Begin at the line with "You are a GUI" and output every line through the end of the records, exactly as given. Omit pictures.

========================================

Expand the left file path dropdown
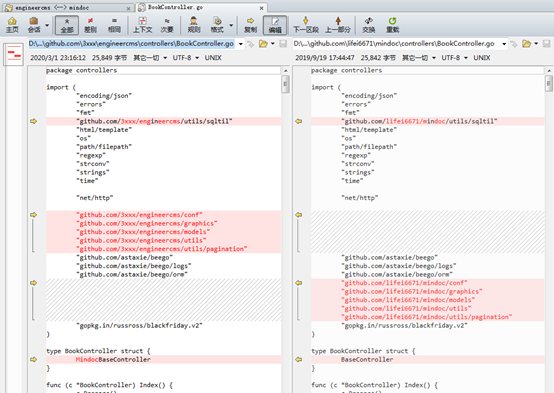This screenshot has width=554, height=393. point(241,44)
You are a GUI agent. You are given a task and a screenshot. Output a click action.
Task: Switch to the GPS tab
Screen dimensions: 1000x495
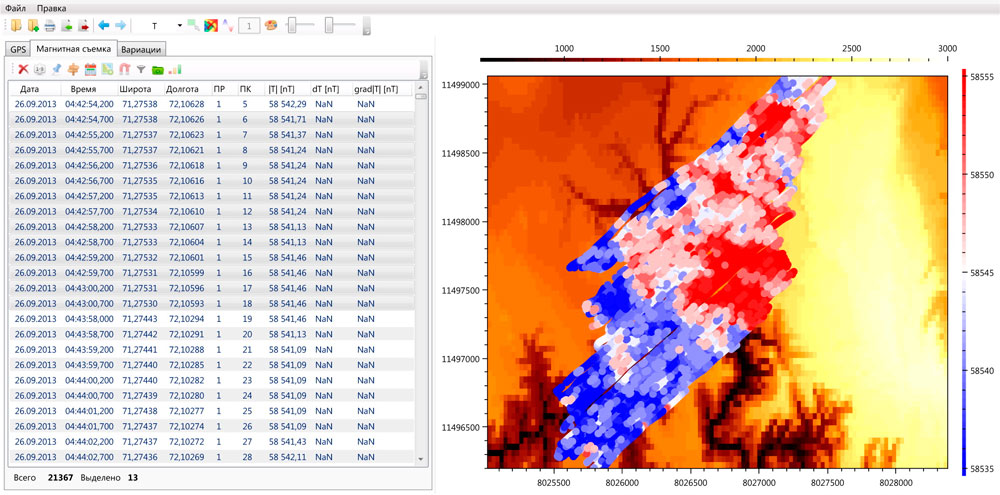click(17, 49)

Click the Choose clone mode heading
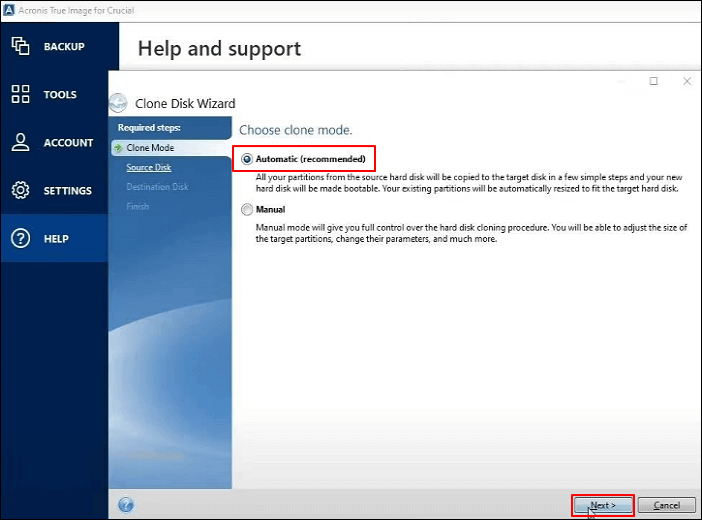295,130
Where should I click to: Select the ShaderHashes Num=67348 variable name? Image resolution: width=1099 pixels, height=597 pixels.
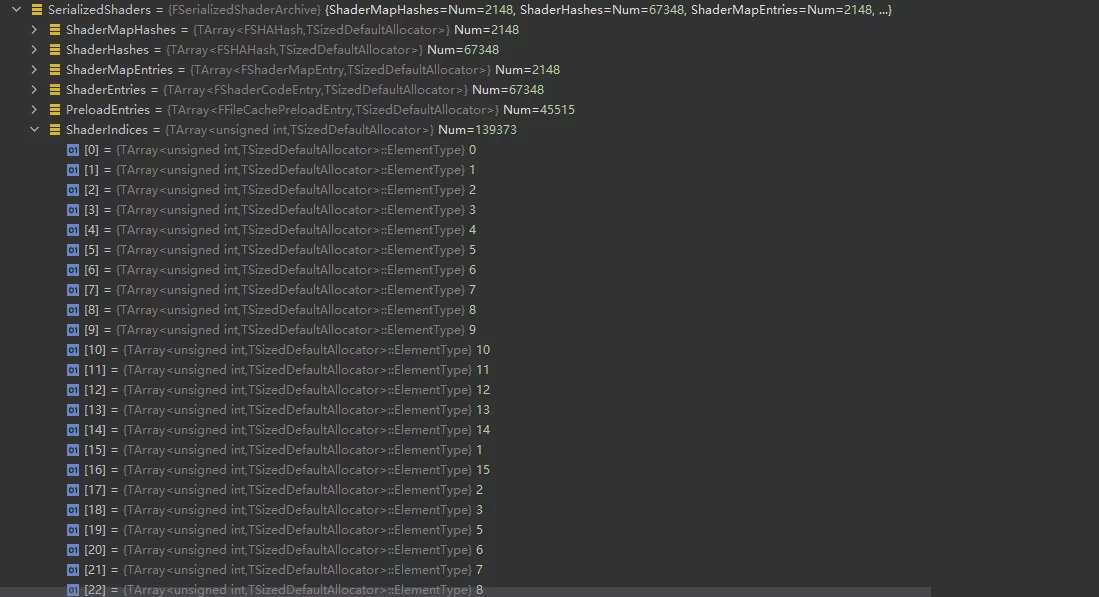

========================================

* Written response *
You are a GUI agent. You are given a task and a screenshot. Output a click action.
Task: Switch to the GPS tab
Screen dimensions: 1000x495
click(17, 49)

Click the Choose clone mode heading
295,130
Where should I click to: Select the ShaderHashes Num=67348 variable name? Image resolution: width=1099 pixels, height=597 pixels.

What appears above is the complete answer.